Exercise goal
From the records below, output exactly the lines running from the line containing "Open the wrench settings in the inspector" through the line containing "You are a computer-use agent. This", and no others.

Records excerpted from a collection
--------------------

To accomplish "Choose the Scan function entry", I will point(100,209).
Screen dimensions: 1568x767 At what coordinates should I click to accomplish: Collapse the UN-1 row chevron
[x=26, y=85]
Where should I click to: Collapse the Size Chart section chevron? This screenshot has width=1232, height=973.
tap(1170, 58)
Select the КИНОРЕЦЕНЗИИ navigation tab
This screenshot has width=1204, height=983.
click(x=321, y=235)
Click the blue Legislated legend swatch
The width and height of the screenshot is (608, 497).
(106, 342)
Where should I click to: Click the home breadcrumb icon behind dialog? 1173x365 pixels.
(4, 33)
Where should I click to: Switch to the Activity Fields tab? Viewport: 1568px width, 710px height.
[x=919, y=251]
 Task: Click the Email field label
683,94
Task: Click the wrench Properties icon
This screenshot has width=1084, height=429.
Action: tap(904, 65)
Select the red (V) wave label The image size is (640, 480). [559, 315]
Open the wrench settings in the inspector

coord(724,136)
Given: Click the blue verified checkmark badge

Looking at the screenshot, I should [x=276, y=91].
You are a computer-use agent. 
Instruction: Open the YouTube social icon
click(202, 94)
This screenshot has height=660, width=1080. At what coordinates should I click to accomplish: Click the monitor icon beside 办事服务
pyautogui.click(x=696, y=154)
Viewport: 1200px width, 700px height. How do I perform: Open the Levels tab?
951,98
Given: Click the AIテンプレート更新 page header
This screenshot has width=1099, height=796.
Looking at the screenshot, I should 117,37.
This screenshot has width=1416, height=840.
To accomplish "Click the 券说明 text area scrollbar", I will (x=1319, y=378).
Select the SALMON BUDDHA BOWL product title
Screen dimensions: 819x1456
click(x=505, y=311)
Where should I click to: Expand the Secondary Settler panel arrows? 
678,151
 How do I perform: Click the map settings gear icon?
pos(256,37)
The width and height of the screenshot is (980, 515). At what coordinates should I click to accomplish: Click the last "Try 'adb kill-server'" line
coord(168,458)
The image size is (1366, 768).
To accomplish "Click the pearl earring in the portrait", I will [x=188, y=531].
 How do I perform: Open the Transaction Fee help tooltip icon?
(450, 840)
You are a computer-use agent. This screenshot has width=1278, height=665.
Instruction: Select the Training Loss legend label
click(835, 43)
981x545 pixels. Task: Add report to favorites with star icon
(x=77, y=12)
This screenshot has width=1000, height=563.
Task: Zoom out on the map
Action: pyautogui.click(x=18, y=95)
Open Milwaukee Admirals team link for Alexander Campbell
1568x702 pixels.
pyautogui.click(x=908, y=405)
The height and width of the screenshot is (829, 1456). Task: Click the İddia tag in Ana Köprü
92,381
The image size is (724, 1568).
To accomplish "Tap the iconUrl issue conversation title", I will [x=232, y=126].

--------------------

Answer to the exercise
Open the wrench settings in the inspector

coord(724,136)
Given: Click the blue verified checkmark badge

Looking at the screenshot, I should [x=276, y=91].
You are a computer-use agent. 
Instruction: Open the YouTube social icon
click(202, 94)
This screenshot has height=660, width=1080. At what coordinates should I click to accomplish: Click the monitor icon beside 办事服务
pyautogui.click(x=696, y=154)
Viewport: 1200px width, 700px height. How do I perform: Open the Levels tab?
951,98
Given: Click the AIテンプレート更新 page header
This screenshot has width=1099, height=796.
Looking at the screenshot, I should 117,37.
This screenshot has width=1416, height=840.
To accomplish "Click the 券说明 text area scrollbar", I will (x=1319, y=378).
Select the SALMON BUDDHA BOWL product title
Screen dimensions: 819x1456
click(x=505, y=311)
Where should I click to: Expand the Secondary Settler panel arrows? 
678,151
 How do I perform: Click the map settings gear icon?
pos(256,37)
The width and height of the screenshot is (980, 515). At what coordinates should I click to accomplish: Click the last "Try 'adb kill-server'" line
coord(168,458)
The image size is (1366, 768).
To accomplish "Click the pearl earring in the portrait", I will [x=188, y=531].
 How do I perform: Open the Transaction Fee help tooltip icon?
(450, 840)
You are a computer-use agent. This screenshot has width=1278, height=665.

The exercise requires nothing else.